Problemas por resolver -
1 – Determina si cada afirmación concuerda con el texto sobre el sistema universitario que figura más abajo. Responde sí o no y cita textualmente las palabras que lo deciden.
(a) El Estado ofrece sus servicios educativos de manera gratuita.
(b) El nivel de intervención estatal se justifica por el gusto del burócrata.
(c) Los graduados reciben títulos distintos según la universidad de la que egresan.
2 – Prosigue el texto sobre el sistema universitario a partir de su última oración.

Texto -
▽

Nuestra Constitución establece que todas las personas tienen la libertad de desarrollar las actividades económicas que conduzcan a la satisfacción de las necesidades de la sociedad, pudiendo obtener con ello lucro.
Resulta entonces lícito fundar una universidad, instalar una clínica dental o abrir una bodega. El interesado, sin embargo, debe cumplir un conjunto de disposiciones fijadas por la ley, con la finalidad de cautelar el interés de los consumidores. No es el gusto del burócrata, sino el bienestar y seguridad de la persona, lo que permite ese nivel de intervención estatal.
El Estado, por su parte, participa en el mercado educativo ofertando sus servicios en ese rubro en forma gratuita para asegurar la igualdad de oportunidades; esto es, para evitar que la falta de dinero en el hogar sea un impedimento para el acceso a una educación de calidad, rompiendo así el círculo vicioso de la pobreza.
¿Cumple el Estado ese rol? De las sentencias STC 017-2008-AI y 019-2011-PI se desprende que no. Existe un ‘estado de inconstitucionalidad’ en todo el sistema universitario, producido por la falta de calidad de los servicios brindados por las universidad públicas y por la incesante creación de nuevas sin presupuesto, profesores, ni infraestructura, por conveniencia política .
A esto se suma el daño causado por quienes lejos de exhibir un sano espíritu empresarial anteponen el afán de lucro a toda consideración. ¿Por qué subsisten esas ‘universidades basura’? Porque se mantiene una grave distorsión del mercado: todos los graduados reciben por igual, un título profesional “a nombre de la nación”, asumiendo un falso igualitarismo académico que permite competir, con ventaja, a malas instituciones, ofreciendo carreras a precios absurdamente reducidos, pues no tienen límite para rebajar sus costos.

△

Extractos de datos -
▽

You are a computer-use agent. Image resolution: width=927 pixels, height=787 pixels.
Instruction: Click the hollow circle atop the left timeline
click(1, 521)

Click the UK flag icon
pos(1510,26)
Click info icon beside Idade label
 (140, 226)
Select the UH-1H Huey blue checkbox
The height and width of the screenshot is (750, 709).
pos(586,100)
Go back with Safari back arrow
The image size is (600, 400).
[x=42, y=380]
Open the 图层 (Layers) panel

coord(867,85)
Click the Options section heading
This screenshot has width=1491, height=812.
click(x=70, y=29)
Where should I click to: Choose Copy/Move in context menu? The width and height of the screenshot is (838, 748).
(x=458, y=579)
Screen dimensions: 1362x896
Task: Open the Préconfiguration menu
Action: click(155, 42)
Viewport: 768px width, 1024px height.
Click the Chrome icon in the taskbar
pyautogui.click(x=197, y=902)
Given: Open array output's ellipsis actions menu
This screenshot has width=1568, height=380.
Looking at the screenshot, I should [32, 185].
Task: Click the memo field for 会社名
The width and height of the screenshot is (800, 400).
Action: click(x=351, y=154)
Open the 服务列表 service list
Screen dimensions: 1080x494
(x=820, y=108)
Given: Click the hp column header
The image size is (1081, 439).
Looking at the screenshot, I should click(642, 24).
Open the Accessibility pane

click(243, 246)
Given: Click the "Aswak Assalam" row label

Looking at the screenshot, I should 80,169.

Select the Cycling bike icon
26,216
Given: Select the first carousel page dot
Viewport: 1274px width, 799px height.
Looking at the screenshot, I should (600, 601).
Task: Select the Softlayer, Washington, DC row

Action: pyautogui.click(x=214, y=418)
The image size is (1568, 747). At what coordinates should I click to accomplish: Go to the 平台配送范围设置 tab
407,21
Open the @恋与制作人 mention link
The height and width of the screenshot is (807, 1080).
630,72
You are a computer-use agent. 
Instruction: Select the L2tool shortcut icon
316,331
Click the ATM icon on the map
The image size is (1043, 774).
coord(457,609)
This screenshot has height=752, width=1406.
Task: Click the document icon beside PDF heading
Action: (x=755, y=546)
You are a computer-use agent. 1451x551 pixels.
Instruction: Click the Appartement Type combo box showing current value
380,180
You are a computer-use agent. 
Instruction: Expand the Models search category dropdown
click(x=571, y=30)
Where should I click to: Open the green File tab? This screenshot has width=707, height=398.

△

Respuestas del ejercicio -
1 –
(a) Sí: «ofertando sus servicios en ese rubro en forma gratuita»
(b) No: «No es el gusto del burócrata, sino el bienestar y seguridad de la persona, lo que permite ese nivel de intervención estatal.»
(c) No: «todos los graduados reciben por igual, un título profesional “a nombre de la nación”»

2 –
La Ley Universitaria se ha enfocado exclusivamente en el problema de esas universidades particulares legislando inconstitucionalmente sobre aspectos que le son propios a la comunidad, a las asociaciones civiles sin fines de lucro o a la sociedad promotora. Pero ha renunciando a solucionar la verdadera crisis: la pésima formación académica en la mayor parte de las universidades públicas.
La autonomía universitaria ha sido defendida con firmeza a lo largo de toda la jurisprudencia constitucional, siendo nítidamente delimitada por el fundamento en la STC 019-2011-PI. Sin claudicar en ello, la Superintendencia Nacional de Educación Superior Universitaria (Sunedu) fue propuesta por el Tribunal Constitucional para que regule la creación, el funcionamiento y el cierre de centros universitarios en función al cumplimiento de estándares mínimos de calidad. Se pensaba que así se protegería a las universidades de los intereses gubernamentales o comerciales que pudieran desvirtuar su misión.
El riguroso proceso de certificación y de acreditación, universidad por universidad, debe contar con las garantías de imparcialidad y de objetividad. Es lógico, por tanto, afirmar que una entidad presidida y dirigida por un delegado designado por el gobierno de turno, como Sunedu, caricaturiza cualquier concepción de organismo regulador dentro de una economía social de mercado, resultando por ello irremediablemente inconstitucional. Solo corrigiendo ese y los demás agravios a la autonomía universitaria y a la libertad de asociación, podrá dotarse de legitimidad al Estado, no al gobierno, en su rol de regulador y supervisor frente a los fuertes intereses que se enfrentan al bien común.